Hello, would you say that pain involves mainly "avoidance" while
pleasure involves mainly "confronting, embrace, facing or
(attraction)?"
http://thesaurus.reference.com/browse/avoidance
Or would you like the idea that It may be that pain is a condition in
which nerve impulses arrive in a set of nerve fibres that are not
usually stimulated together. They come in combinations that were not
expected on a basis of previous experience, and hence pain is confusion
and pleasure is like musical harmony?
Programs of the brain.
J. Z. Young 1978
http://www.amazon.co.uk/exec/obidos/ASIN/0198575459/
Despite its unpleasantness, pain is an important part of the existence
of humans and other animals; in fact, it is vital to survival. Pain
encourages an organism to disengage from the noxious stimulus
associated with the pain. Preliminary pain can serve to indicate that
an injury is imminent, such as the ache from a soon-to-be-broken bone.
Pain may also promote the healing process, since most organisms will
protect an injured region in order to avoid further pain. People born
with congenital insensitivity to pain usually have short life spans,
and suffer numerous ailments such as broken bones, bed sores, and
chronic infection.
http://en.wikipedia.org/wiki/Pain
...Feelings of satisfaction are produced by stimulation of some of
these very areas----injury to which causes error of eating drinking and
sexual and other behaviour.....With electrode in some positions the
shocks have rewarding effects and are sought for as if they were
satisfying.......They give positive reinforcements or -rewarding
stimuli- causing an animal to come back for more
--Olds 1976 Hall et al 1977--
Jame Olds showed this by implanting wires into the brains of
rats......When the animals had recovered from the operation he arranged
that if they pressed a lever a weak electric current was passed to the
brain.....The rats soon learned to do this and evidently obtained
satisfaction from the shocks......They would press the lever over and
over again a 100 times a minute for hours at a time.....They would even
neglect food and starve to death while continuing to get the
reward.....More usually they showed pauses for eating drinking and
sleeping.
Marvin Harris - Our Kind - pg 172.........

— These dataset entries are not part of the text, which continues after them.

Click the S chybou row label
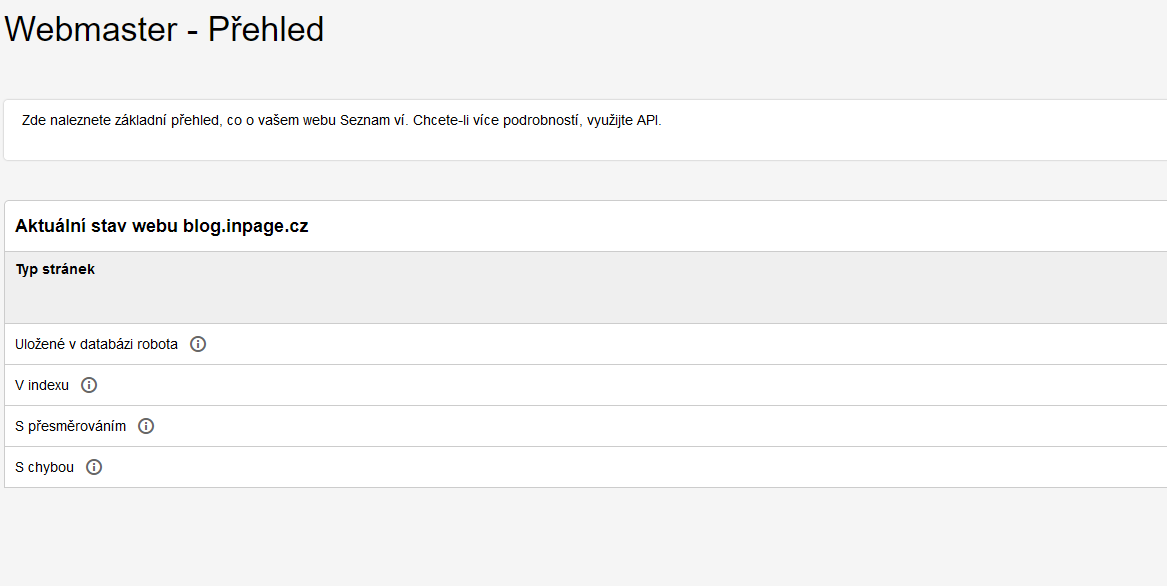 (x=45, y=467)
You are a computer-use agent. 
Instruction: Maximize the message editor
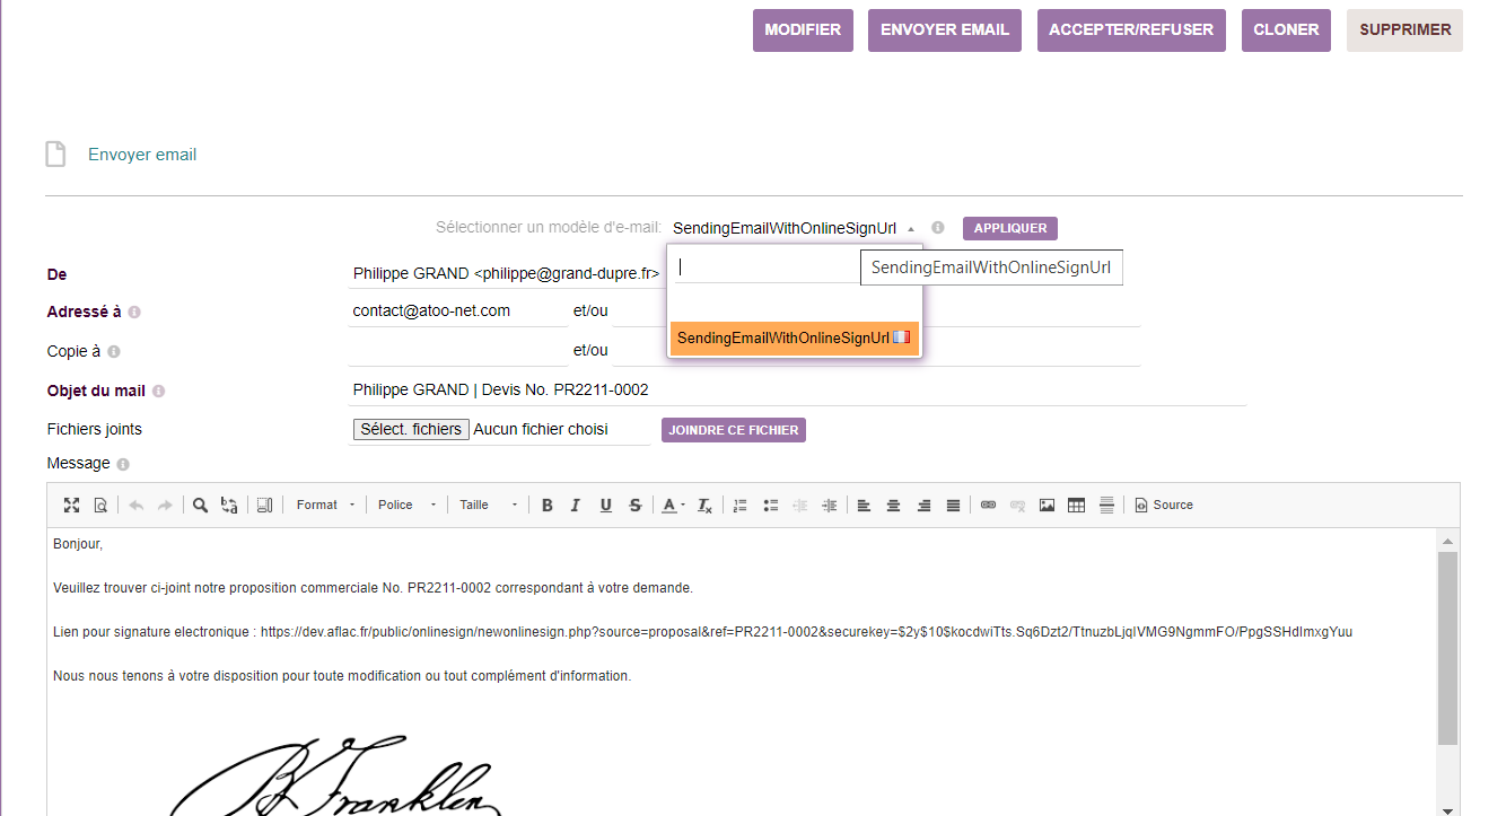coord(71,505)
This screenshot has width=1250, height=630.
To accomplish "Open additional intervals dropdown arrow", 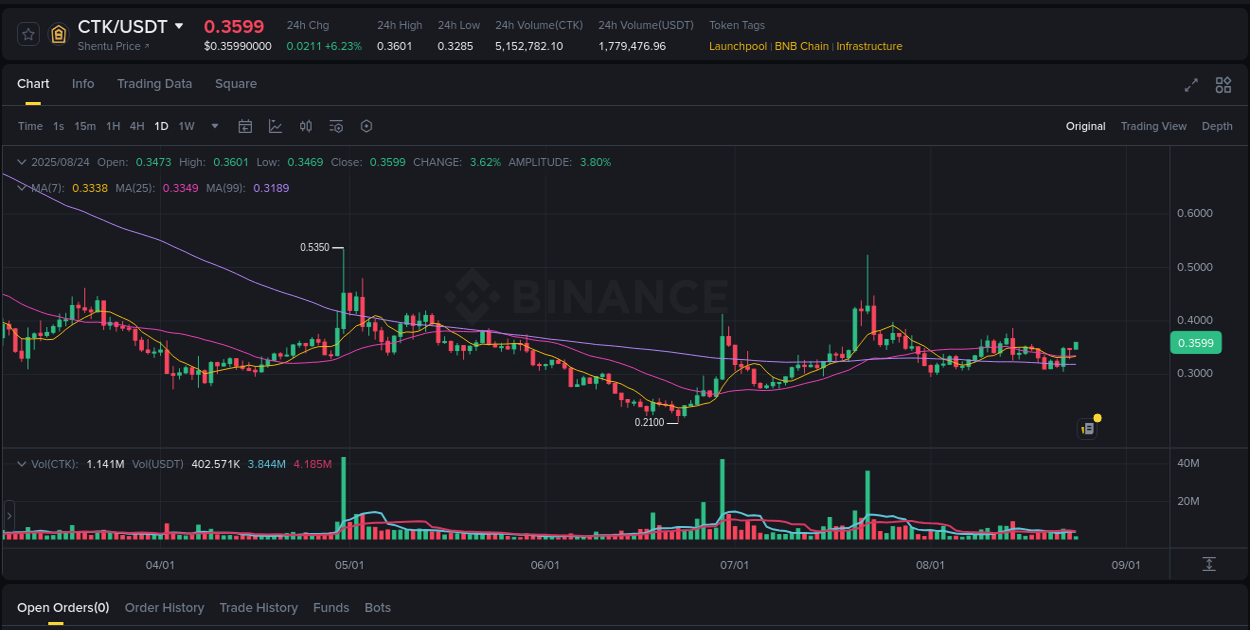I will tap(214, 126).
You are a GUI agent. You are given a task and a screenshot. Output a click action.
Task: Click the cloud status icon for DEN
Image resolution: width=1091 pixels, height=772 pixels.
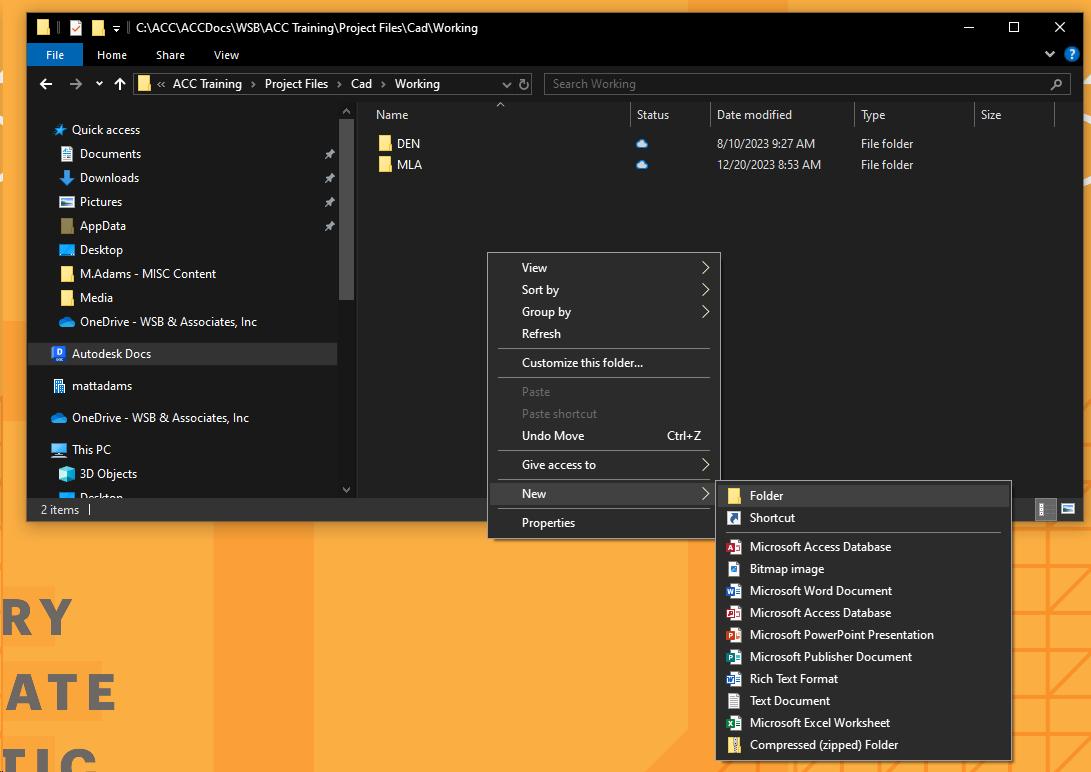pyautogui.click(x=642, y=144)
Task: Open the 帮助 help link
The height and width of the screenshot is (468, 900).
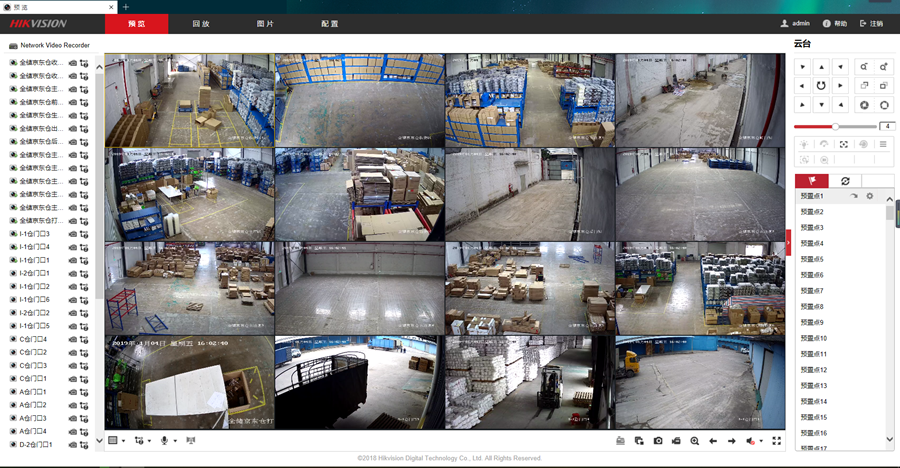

Electrical stimulation of the portion of the brainstem known as the
septum produces sensations of pleasure in humans. In one male subject -
the electrical activity of the septum was recorded during orgasm and
showed a pattern of brainwaves similar to those found during epileptic
seizures__indicative of the synchronous discharge of a very large
number of neurons......Injection of a female subject septum with the
neurotransmitter acetylcholine produced intense sensations of pleasure
- culminating in repeated orgasm....These experiments leave to many
variables uncontrolled - and the exact pharmacology and neurophysiology
of the human addiction to sexual ecstasy remains one of natures best
kept secrets......But can the day be far off when one of the major
pharmaceutical houses announces that is is ready to market substances
that induce the mental sensation if not the physiological reactions of
orgasms?
If it were not for the intermittent nature of orgasmic highs - sexual
appetites might easily override essential life - supporting drives and
appetites and turn us into veritable sex junkies.....Natural selection
has made sobriety the norm and euphoria the exception....We need to
feel pain and anxiety in order to cope effectivly with the world
outside our heads.....And so natural selection has seen to it that we
get our biggest high only as a reward for stimulating the organs that
initiate the process of reproduction and not for stimulating our
fingers and toes......Through cultural evolution we have learned how to
defeat natures connection between sexual pleasure and
reproduction....Are we now on the threshold of learning how to defeat
natures connection between sexual pleasure and sex?";
OUR KIND by Marvin Harris 1989
http://www.amazon.com/exec/obidos/tg/detail/-/0060919906/
http://en.wikipedia.org/wiki/Marvin_Harris
http://www.mnsu.edu/emuseum/information/biography/fghij/harris_marvin.html
http://www.brainyquote.com/quotes/authors/m/marvin_harris.html
Obviously it is useful to have avoidance responses and to learn what to
avoid. But what is the value to the individual or the species of the
intractable pains of cancer or neuralgia? Persistent and terminal pains
seem only to be an added burden, There is no merit to this suffering,
no lesson to be learned' (Melzack 1973, p. 202). But is this all that
can be said? The human way of life would not be what it is without the
threats that pain imposes. Should we recognize sin if there were no
pain? This obviously raises theological echoes. Religions have faced
the problem that seems at first a mystery for biology. How big a part
does pain play in our moral and social system? Perhaps it does have
some beneficial effects. A surgeon has said of the care of long-term
unconscious patients that those who attend them 'have been helped to
adjust to life and understand sacrifice' (Lewin 1976).
Programs of the brain.
J. Z. Young 1978
http://www.amazon.co.uk/exec/obidos/ASIN/0198575459/
Sorry if this seems like alot of spam but it is pretty complex, it is.